Because this is all the Krampus has, right now:

  • One episode of Supernatural (“A Very Supernatural Christmas”), in which the Krampus myth is boiled down and repackaged as two middle-class, Christmas-loving, body-snatching Pagan deities.
  • One episode of Grimm (“Twelve Days of Krampus”), in which a man suffers amnesia and goes all Krampus-y, turning into a goat demon in a Santa suit and abducting children in a big sack.
  • One episode of American Dad (“Minstrel Krampus”), with a fairly accurate Krampus myth, but also a hero Krampus and a traitorous Santa who shoots people with a candy cane revolver.
  • One The Venture Bros. Christmas special (“A Very Venture Christmas), in which the Krampus punishes the wicked with his powers of sexual deviancy.
  • One instance of Stephen Colbert being Krampused on The Colbert Report.

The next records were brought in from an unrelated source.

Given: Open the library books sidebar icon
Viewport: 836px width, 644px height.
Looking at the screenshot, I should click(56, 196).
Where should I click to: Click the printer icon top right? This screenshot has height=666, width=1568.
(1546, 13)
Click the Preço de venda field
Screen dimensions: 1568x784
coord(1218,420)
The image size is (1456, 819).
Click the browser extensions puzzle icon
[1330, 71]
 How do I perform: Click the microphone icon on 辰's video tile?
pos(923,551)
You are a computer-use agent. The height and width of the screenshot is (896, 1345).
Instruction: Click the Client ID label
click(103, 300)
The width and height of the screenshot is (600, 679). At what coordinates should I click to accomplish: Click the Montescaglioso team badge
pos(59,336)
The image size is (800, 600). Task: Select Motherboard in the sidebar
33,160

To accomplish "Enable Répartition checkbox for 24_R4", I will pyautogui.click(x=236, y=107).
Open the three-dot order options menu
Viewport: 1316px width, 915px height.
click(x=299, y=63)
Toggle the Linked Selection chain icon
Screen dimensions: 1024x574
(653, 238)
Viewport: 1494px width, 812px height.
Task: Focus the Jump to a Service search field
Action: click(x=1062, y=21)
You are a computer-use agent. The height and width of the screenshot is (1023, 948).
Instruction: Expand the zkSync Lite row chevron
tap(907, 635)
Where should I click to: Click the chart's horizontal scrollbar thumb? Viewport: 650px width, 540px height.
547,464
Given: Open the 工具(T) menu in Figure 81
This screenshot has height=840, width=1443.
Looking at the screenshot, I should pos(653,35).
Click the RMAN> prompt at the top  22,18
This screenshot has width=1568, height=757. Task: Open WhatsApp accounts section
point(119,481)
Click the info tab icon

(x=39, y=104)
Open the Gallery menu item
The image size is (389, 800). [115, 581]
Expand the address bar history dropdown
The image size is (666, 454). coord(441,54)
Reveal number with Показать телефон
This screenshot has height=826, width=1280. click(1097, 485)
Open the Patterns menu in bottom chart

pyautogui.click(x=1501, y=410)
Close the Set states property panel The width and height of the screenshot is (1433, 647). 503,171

None of these TV appearances are really enough to vault the Krampus to the upper echelons of pop culture. Neither are his two film appearances, in Rare Exports: A Christmas Tale and Krampus: The Christmas Devil. The former is a Finnish import, and the latter a mega-low budget horror flick. Neither one’s going to be making a whole lot of waves here in the US of A.

But The Anti-Claus might be the hairy horned guy’s big break. Which is great news for all those Krampus enthusiasts out there. And slightly less great news for naughty children with a fear of being stuffed into a burlap sack.